Additionally, the security protocols used in credit cards will continue to evolve. It’s anticipated that magnetic stripe cards will soon fall by the wayside and be replaced by biometric cards, which use fingerprints and chip technology to enhance security.
The Takeaway
As you can see from learning the history of credit cards, a lot has changed since the payment method was first introduced. Credit cards remain as popular a payment method as ever, and it’s expected they’ll continue to evolve as technology and consumer needs shift. One thing that probably won’t change is the importance of understanding how credit cards work, what your card agreement’s fine print says, and how to use these cards responsibly.
Whether you're looking to build credit, apply for a new credit card, or save money with the cards you have, it's important to understand the options that are best for you. Learn more about credit cards by exploring this credit card guide.
FAQ
Who invented credit cards?
There were several early iterations of credit cards, so it’s difficult to pin down exactly who invented credit cards. The credit may go to businessman Frank McNamara and his business partner Ralph Schneider, who invented the Diners Club Card.

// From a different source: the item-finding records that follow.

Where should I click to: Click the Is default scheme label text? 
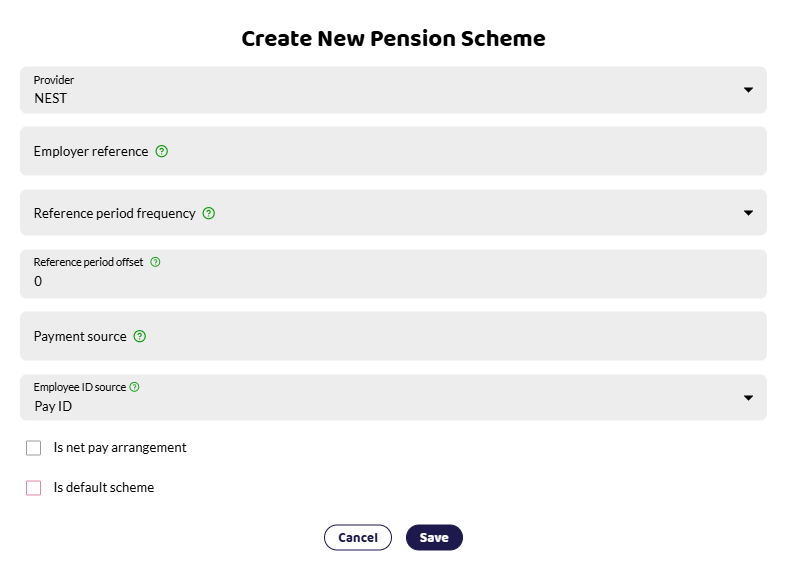pyautogui.click(x=104, y=488)
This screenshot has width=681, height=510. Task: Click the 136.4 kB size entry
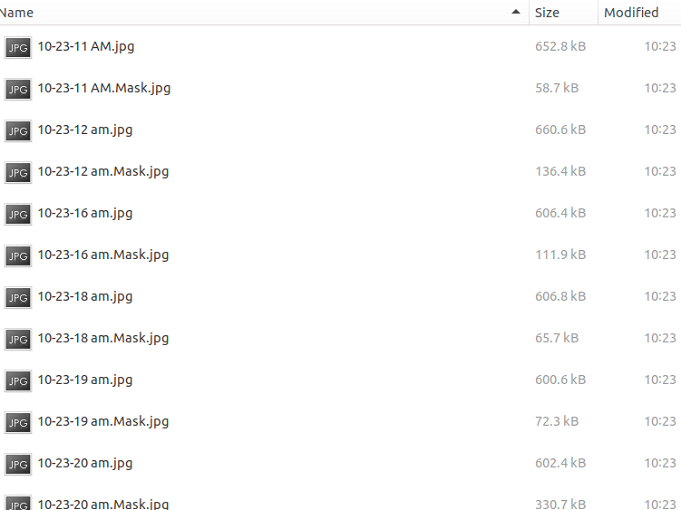tap(560, 172)
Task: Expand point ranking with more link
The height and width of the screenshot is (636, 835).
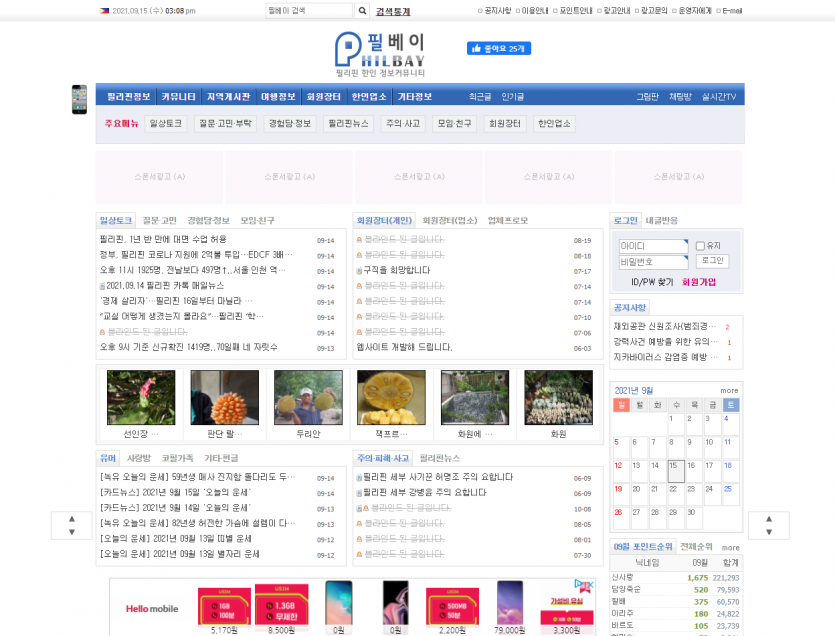Action: pyautogui.click(x=731, y=547)
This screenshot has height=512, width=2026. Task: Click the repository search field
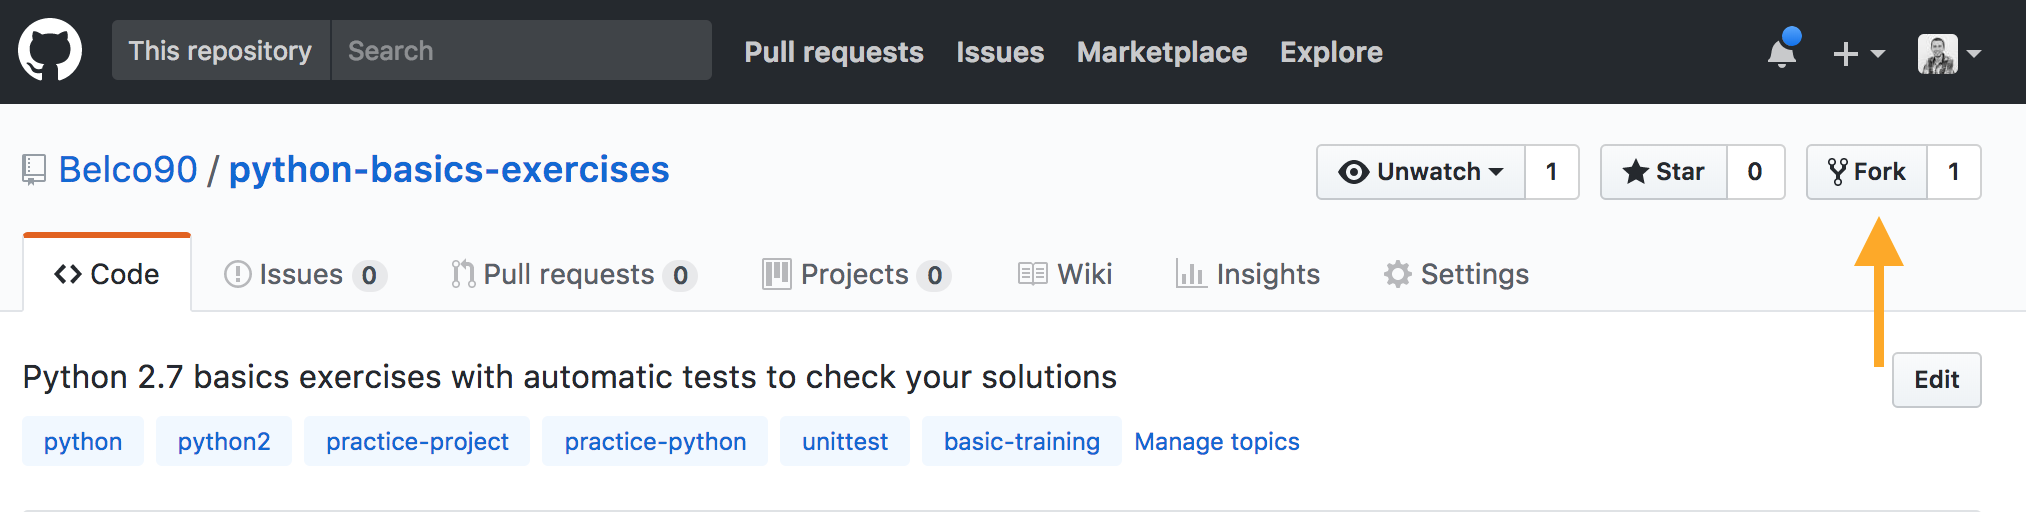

How were credit cards first used?
While the concept of paying by credit can be traced back to ancient civilizations, the first modern day example of paying with a credit card was the Diners Club card, which could be used at restaurants. However, this card had one major difference between modern credit cards: You had to pay off the balance in full each month.
What was the first type of credit card?
The first type of credit card was most likely the Diners Club card, introduced in 1950. It was the first credit card that could be used at multiple establishments.